Inhibition of 5-lipoxygenase is associated with downregulation of the leukotriene B4 receptor 1/ Interleukin-12p35 pathway and ameliorates sepsis-induced myocardial injury.

Sepsis rapidly contributed to multiorgan failure affecting most commonly of the cardiovascular and respiratory systems and yet there were no effective therapies. The current study aimed at providing evidence on the cardioprotection of suppression of 5-Lipoxygenase (5-Lox) and identifying the possible mechanism in the mouse model of sepsis. The cecal ligation-perforation (CLP) model was applied to C57BL/6 wild-type (WT) and 5-Lox deficient (5-Lox) mice to induce sepsis. 5-Lox expression was up-regulated in mouse myocardium and leukotriene B4 (LTB4) level was increased in serum after sepsis.
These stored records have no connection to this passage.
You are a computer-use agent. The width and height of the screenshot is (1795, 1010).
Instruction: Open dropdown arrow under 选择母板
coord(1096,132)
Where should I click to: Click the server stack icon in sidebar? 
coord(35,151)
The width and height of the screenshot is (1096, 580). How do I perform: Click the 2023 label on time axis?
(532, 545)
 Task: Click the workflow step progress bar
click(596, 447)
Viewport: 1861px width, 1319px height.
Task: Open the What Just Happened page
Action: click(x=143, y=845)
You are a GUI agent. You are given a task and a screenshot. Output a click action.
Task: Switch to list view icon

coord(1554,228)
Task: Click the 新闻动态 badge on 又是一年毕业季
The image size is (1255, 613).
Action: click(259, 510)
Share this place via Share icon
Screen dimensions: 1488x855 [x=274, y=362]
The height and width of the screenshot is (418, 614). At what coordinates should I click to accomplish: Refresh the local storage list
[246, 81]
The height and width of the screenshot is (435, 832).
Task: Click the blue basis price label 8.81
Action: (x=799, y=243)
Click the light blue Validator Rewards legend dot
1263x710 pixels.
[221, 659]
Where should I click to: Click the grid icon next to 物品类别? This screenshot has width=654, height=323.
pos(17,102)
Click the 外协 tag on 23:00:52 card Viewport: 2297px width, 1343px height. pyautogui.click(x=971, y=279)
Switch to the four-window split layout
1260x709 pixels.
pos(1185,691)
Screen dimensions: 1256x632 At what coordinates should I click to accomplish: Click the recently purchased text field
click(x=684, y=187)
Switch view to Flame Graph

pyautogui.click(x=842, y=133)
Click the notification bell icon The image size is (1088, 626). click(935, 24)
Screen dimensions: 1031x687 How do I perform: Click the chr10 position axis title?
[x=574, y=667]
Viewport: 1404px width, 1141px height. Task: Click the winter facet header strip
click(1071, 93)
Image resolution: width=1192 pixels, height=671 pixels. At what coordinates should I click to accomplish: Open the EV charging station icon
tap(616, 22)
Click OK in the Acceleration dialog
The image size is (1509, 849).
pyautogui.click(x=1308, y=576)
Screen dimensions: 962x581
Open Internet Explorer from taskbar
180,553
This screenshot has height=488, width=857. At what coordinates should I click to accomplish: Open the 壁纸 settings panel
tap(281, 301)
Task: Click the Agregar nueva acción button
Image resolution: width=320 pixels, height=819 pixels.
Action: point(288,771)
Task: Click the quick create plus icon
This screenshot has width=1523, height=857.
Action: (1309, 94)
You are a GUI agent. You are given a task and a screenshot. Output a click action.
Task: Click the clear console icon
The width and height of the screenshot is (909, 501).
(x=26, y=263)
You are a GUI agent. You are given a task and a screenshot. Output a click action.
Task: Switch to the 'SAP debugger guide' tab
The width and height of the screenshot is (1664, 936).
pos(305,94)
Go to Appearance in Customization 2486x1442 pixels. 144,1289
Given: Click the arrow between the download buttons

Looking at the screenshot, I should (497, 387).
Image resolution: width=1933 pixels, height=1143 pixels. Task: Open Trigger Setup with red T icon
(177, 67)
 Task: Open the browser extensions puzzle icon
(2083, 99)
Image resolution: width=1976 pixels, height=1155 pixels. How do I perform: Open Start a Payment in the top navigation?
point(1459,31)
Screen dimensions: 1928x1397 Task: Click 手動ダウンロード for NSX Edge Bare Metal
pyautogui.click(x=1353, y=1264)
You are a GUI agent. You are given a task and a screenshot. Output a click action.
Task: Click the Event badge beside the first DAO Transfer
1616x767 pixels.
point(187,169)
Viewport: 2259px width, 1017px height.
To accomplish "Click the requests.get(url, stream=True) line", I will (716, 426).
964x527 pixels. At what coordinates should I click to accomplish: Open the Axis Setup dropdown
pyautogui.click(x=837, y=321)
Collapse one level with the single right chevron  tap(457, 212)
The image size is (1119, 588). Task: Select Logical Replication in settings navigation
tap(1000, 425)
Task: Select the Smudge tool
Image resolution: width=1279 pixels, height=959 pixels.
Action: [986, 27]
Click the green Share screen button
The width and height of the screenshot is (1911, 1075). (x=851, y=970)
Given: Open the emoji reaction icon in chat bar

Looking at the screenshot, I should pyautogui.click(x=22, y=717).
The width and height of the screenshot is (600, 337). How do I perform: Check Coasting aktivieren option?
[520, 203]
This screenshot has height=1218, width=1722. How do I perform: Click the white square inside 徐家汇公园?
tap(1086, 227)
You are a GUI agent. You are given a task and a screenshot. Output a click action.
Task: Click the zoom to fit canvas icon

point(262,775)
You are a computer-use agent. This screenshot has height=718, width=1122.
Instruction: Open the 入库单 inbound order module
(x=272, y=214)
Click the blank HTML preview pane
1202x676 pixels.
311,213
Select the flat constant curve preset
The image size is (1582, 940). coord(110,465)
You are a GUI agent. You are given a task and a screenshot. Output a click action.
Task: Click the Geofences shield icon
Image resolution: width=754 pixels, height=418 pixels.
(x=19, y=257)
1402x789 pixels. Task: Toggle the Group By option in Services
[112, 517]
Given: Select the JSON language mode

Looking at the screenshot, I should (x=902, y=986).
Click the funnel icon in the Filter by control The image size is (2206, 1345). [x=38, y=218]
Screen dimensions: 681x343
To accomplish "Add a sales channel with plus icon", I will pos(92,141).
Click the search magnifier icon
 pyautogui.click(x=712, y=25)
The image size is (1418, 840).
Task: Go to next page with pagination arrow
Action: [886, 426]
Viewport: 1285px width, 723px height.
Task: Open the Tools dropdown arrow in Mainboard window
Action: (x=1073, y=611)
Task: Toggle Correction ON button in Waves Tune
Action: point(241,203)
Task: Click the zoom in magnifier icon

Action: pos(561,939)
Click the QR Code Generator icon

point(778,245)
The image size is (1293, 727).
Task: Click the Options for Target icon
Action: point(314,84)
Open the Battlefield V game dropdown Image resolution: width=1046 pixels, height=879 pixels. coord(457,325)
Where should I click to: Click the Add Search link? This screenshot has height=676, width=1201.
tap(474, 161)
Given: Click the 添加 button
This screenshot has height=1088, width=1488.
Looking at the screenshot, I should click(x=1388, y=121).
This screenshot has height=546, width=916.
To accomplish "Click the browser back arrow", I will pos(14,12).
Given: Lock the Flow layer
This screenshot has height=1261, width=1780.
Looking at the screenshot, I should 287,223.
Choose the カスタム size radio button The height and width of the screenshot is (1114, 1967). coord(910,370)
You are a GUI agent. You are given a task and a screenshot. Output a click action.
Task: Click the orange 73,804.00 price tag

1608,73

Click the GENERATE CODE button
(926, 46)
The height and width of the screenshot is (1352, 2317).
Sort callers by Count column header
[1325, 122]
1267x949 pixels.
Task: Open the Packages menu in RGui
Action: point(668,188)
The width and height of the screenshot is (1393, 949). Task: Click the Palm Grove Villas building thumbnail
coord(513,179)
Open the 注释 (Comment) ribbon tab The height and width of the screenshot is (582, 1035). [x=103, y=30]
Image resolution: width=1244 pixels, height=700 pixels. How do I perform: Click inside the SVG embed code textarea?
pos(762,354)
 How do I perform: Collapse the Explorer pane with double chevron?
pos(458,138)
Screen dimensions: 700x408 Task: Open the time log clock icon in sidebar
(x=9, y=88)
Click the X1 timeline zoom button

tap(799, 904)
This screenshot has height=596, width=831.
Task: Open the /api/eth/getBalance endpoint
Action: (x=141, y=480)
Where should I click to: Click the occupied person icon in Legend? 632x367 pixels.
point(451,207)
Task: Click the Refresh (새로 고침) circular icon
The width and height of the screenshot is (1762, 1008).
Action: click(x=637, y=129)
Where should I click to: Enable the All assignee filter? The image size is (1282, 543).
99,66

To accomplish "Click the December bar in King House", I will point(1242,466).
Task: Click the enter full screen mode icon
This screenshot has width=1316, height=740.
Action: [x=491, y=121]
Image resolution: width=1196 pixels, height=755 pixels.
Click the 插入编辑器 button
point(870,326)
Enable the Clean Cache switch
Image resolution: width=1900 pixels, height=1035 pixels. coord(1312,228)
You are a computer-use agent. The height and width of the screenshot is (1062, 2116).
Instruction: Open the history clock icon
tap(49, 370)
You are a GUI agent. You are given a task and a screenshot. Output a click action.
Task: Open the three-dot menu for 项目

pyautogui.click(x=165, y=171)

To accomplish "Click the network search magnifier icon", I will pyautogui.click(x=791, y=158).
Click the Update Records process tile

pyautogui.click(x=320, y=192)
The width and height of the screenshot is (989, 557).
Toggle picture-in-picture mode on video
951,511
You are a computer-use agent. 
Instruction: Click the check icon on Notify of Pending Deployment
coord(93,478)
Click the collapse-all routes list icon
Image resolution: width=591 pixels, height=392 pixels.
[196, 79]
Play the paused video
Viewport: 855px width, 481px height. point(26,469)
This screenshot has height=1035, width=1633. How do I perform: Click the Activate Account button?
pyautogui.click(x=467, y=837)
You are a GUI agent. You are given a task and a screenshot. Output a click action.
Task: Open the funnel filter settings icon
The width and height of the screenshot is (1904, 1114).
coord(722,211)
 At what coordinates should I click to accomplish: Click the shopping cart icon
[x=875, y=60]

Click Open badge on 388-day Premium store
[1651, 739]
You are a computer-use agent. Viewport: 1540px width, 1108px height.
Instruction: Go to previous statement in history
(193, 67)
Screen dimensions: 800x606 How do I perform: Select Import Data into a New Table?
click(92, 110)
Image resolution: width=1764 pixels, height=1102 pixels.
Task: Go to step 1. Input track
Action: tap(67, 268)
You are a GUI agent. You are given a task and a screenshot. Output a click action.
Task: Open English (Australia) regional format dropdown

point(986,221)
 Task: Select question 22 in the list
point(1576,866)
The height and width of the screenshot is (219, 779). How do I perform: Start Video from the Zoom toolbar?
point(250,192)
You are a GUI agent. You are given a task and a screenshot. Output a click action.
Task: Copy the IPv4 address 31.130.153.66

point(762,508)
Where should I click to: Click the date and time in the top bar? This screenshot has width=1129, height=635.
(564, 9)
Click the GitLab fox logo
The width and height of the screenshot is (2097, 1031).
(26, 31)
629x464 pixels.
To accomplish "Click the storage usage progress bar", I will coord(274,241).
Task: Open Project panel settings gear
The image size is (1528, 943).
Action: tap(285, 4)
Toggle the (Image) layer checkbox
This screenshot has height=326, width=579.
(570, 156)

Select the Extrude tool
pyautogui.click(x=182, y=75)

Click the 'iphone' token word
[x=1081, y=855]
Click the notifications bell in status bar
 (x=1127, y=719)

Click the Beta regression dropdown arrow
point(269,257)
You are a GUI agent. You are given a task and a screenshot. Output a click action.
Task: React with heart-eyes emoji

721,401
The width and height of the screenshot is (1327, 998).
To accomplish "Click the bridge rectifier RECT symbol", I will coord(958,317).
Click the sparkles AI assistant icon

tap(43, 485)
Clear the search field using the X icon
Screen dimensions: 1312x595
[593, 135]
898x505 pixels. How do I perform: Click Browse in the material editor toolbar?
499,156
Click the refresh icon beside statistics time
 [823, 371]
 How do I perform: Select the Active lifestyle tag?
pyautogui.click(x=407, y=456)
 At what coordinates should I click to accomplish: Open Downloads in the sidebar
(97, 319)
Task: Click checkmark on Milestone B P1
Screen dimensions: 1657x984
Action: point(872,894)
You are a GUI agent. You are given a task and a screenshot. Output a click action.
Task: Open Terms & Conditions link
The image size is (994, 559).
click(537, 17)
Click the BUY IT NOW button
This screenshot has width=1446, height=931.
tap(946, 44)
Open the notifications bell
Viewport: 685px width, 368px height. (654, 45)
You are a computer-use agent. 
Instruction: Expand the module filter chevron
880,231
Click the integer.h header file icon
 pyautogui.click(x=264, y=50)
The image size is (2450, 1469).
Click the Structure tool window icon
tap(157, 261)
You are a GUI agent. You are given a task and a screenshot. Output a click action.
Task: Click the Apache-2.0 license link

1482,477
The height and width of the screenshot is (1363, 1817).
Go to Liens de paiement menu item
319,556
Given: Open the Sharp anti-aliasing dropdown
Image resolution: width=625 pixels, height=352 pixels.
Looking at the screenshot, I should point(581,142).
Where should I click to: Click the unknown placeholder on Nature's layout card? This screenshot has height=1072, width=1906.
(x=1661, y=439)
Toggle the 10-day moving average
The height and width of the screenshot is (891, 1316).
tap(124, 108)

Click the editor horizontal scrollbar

Subsequently, we utilized a recombinant adenoviral expression vector (rAAV9) to overexpress Alox5 gene in adult mice. Compared to WT mice, 5-Lox overexpression accelerated CLP-induced myocardial injury and cardiac dysfunction. Oppositely, 5-Lox deficiency offered protection against myocardial injury in a mouse model of sepsis and attenuated sepsis-mediated inflammation, oxidative stress and apoptosis in the mouse heart. Mechanically, 5-Lox promoted LTB4 production, which in turn contributed to the activation of leukotriene B4 receptor 1 (BLT1)/interleukin-12p35 (IL-12p35) pathway and enhanced M1 macrophage polarization. However, the suppression of BLT1 by either gene mutation or antagonist U75302 significantly inhibited the adverse effect of 5-Lox in sepsis. Further study demonstrated that pharmacological inhibition of 5-Lox prevented CLP-induced septic cardiomyopathy (SCM). Our study identified 5-Lox exacerbated sepsis-associated myocardial injury through activation of LTB4 production and promoting BLT1/IL-12p35 pathway. Hence, inhibition of 5-Lox may be a potential candidate strategy for septic cardiac dysfunction treatment.